“Sam’l an’ Eben, of course. They sailed right by, and never stopped. What do you think of that?”
“That’s nothing to worry about, Mrs. Tobin. They must have some good reason which they will no doubt explain later.”
“You think so, do you?” the visitor demanded. “What makes you think there is a reason why they should go by without stopping?”
“I have no idea at all,” the young man replied. “I only said that perhaps they had a reason.”
“H’m, is that all you know about it? But I tell you there is a reason, and I’m going to find out. If it wasn’t for leaving Flo alone I’d foot it every step of the way to the quarry this blessed night; that’s what I’d do.”
“Come, come, Mrs. Tobin, there is nothing to worry about,” Mrs. Hampton comforted. “Surely you can trust your husband. Don’t get so excited. Think of those poor people who lost their only daughter last night; drowned herself at Benton’s wharf. What is your trouble compared to theirs?”
“Drowned herself, did you say?” and Mrs. Tobin held up her hands in horror. “Who was she? and why did she drown herself?”
“She was Mr. Henry Randall’s daughter, who was greatly worried over some love affair, so I understand.”
“Is that so? My lands! What’s going to happen next? A girl drowned, and my husband and only son running away from me. It is terrible!”
With considerable effort John kept from smiling as he listened to Mrs. Tobin. What to her was a very serious matter, was to him cause for amusement. He was quite sure why the captain had sailed by Beech Cove without stopping as was his custom. Neither could he blame him. Any man would do the same who might have the misfortune to be united to such a woman as Mrs. Tobin. The captain was only acting in self-defence in his dash by his home and the wife he had chosen.
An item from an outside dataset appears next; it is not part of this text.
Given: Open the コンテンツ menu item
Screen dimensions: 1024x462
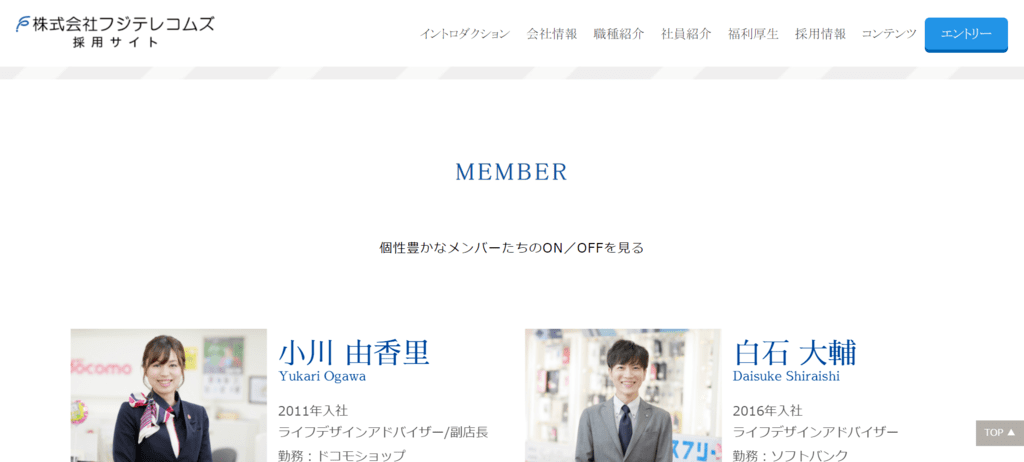Looking at the screenshot, I should (x=889, y=34).
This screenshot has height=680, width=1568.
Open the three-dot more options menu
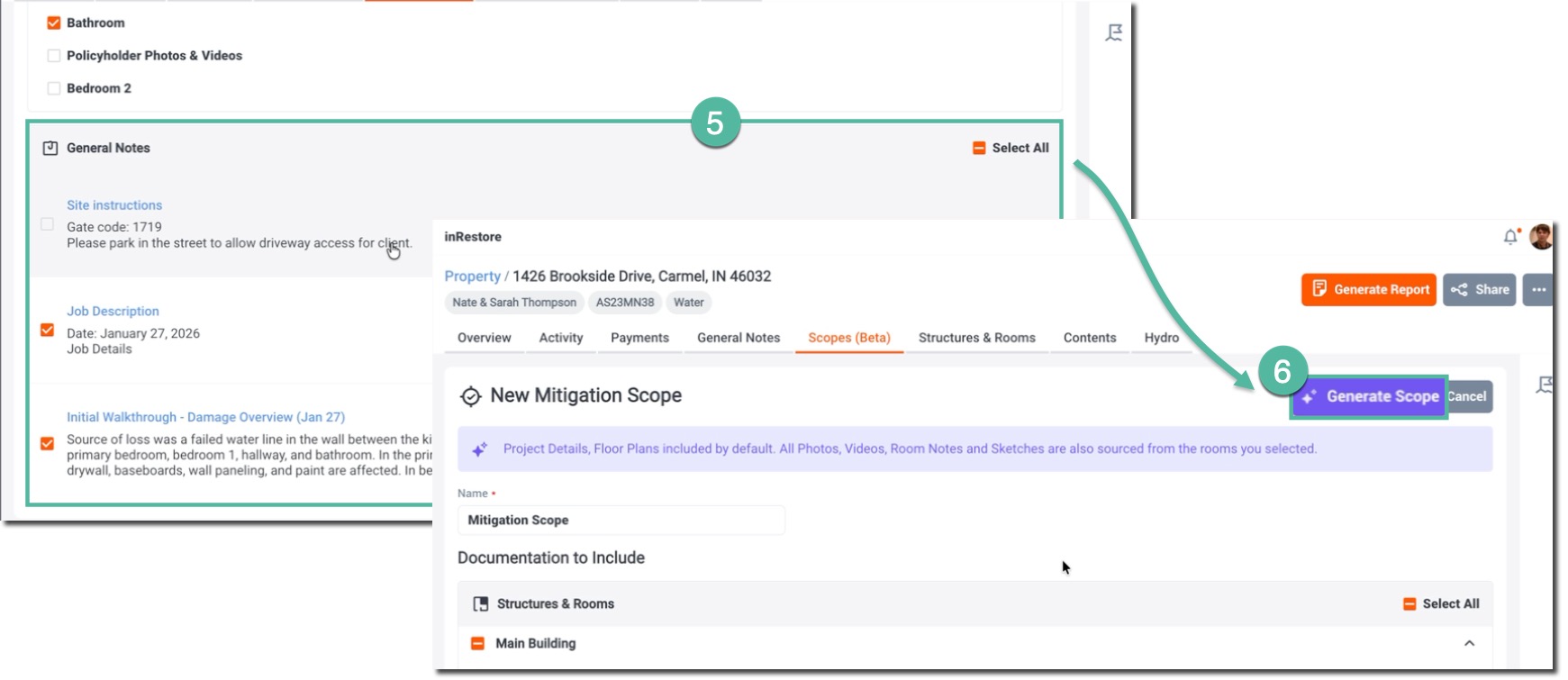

John pictured to himself the state of affairs on the “Eb and Flo” had Mrs. Tobin gone aboard and there found the runaway girl. Explanation, he knew, would be useless, and it would be a very serious matter for the captain and his fair passenger. In fact, he felt quite proud of the captain’s action, and considered him in the light of a hero. He pitied him as well, for he knew that he would have to face his wife’s sharp tongue and searching questions upon his next visit home.
While the young man was thinking of these things, Mrs. Hampton was talking with her visitor. The latter was sipping a cup of tea, and nibbling at a piece of cake. She was becoming calmer under Mrs. Hampton’s soothing influence, and inclined to take a brighter view of the situation.
“Keep up courage, Mrs. Tobin,” John told her as he turned to leave the room. “I must hurry away now. If I happen to see the captain I shall tell him of your anxiety. You might, indeed, worry if your husband had the habit of running off with some other woman. But he is too old and steady for such nonsense.” John knew how this would arouse the woman, for jealousy was one of her chief characteristics.